A receiver has failed to obtain a High Court order to restrain a horse trainer from interfering with the receiver’s dealings with a Co Kilkenny stud farm.
Debt recovery firm Everyday Finance DAC claims Anthony Mullins had defaulted on loans totalling some €526,000 originally borrowed from Allied Irish Bank in 2004. The loan was restructured in March 2015, and Mr Mullins secured his borrowing with a charge over his lands at Watree Stud, Gowran, Co Kilkenny, totalling approximately 23 hectares.
The loans were transferred in June 2019 to Everyday.
Paul J. Brady BL, on behalf of the receiver, Ken Tyrrell and Everyday Finance, said various injunctions were being sought on grounds that Mr Mullins had allegedly interfered with the receiver’s ability to secure the properties.
The court heard Mr Tyrrell wrote to Mr Mullins upon being appointed a receiver over the income of Watree Stud on October 6th 2020 informing him it was his duty as receiver to secure and manage the properties.

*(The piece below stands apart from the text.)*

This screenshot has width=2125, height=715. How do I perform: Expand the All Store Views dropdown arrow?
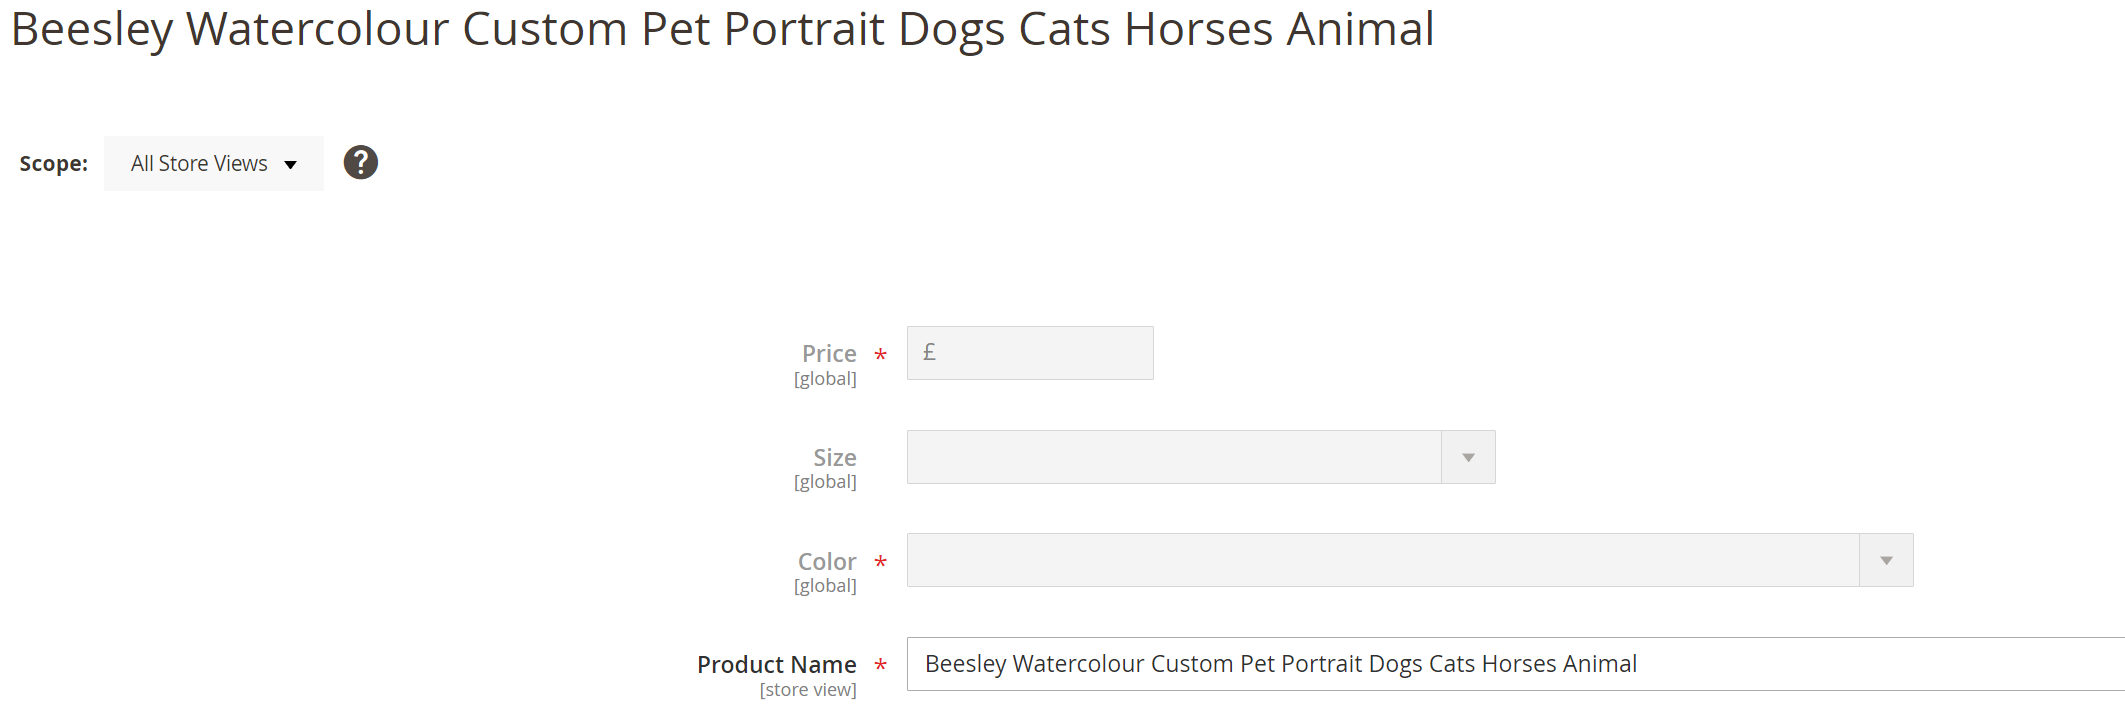click(x=291, y=163)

In an affidavit, Mr Tyrrell said he had requested that Mr Mullins supply details of any tenancies that might exist at the properties and to provide keys and alarm codes.
It was alleged Mr Mullins responded by letter saying he would “consider compliance” when the receiver obtained a court order to support his claims and demands. In his October 9th letter, it was alleged Mr Mullins went on to write: “... where you interfere with my property or business without a court order, I will immediately sue you for defamation in the High Court”.

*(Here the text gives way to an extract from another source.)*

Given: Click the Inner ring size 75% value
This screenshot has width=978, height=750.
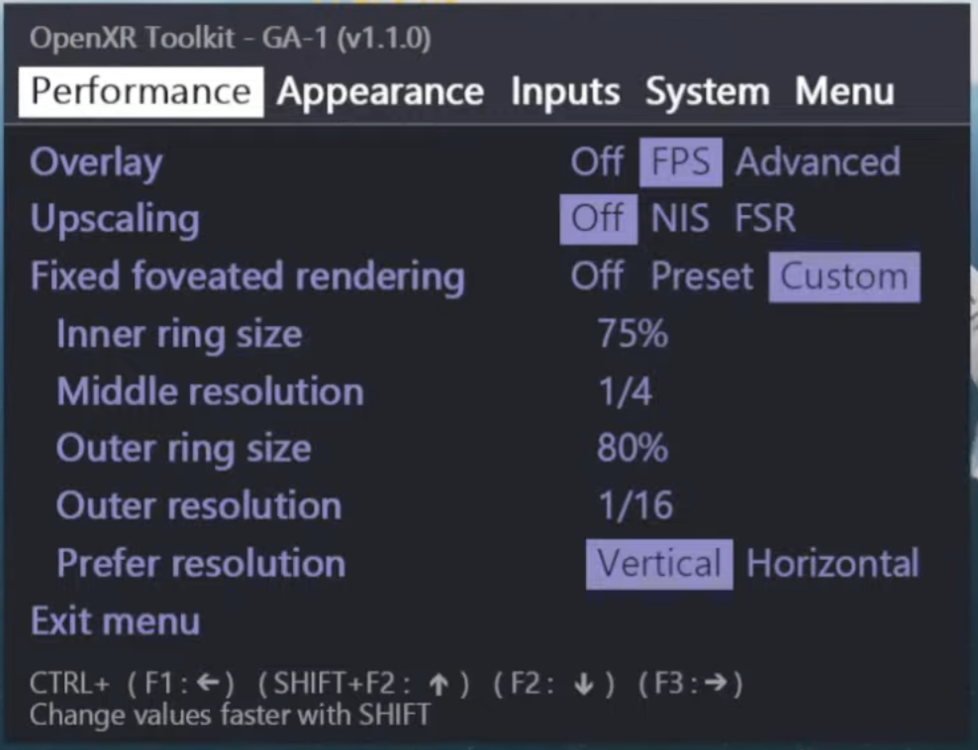Looking at the screenshot, I should point(632,334).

Further correspondence from Mr Mullins allegedly included a letter entitled “Trespass Notice”, in which he stated he had no contractual relationship with Everyday Finance.
Representing himself in court, Mr Mullins said the issuing of the trespass notice was “very important”, as he could not allow any of the horses he trains on the land to be damaged.
“I needed to stop them doing any damage to the horses, as they are not my property,” he told the court.
Access to property
Mr Justice Senan Allen said he was not convinced Mr Mullins’ request for the receiver to obtain a court order to gain access to the property equated to interference.
He was also “not at all sure” that the trespass notice amounted to a threat, as was the case presented by Everyday.
The judge refused the interlocutory injunctions (orders applying pending a full hearing) for reasons including his concerns about whether the proceedings had been served on all parties potentially affected. He said service had not been effected as required by the rules.
He was also not satisfied there was evidence to justify the orders sought.
He had no clear evidence as to the income generated by the property, he said.
Had he been inclined to grant the order, Mr Justice Allen said the consequences for Mr Mullins would have been “bleak”, while the benefits for the receiver were not clear.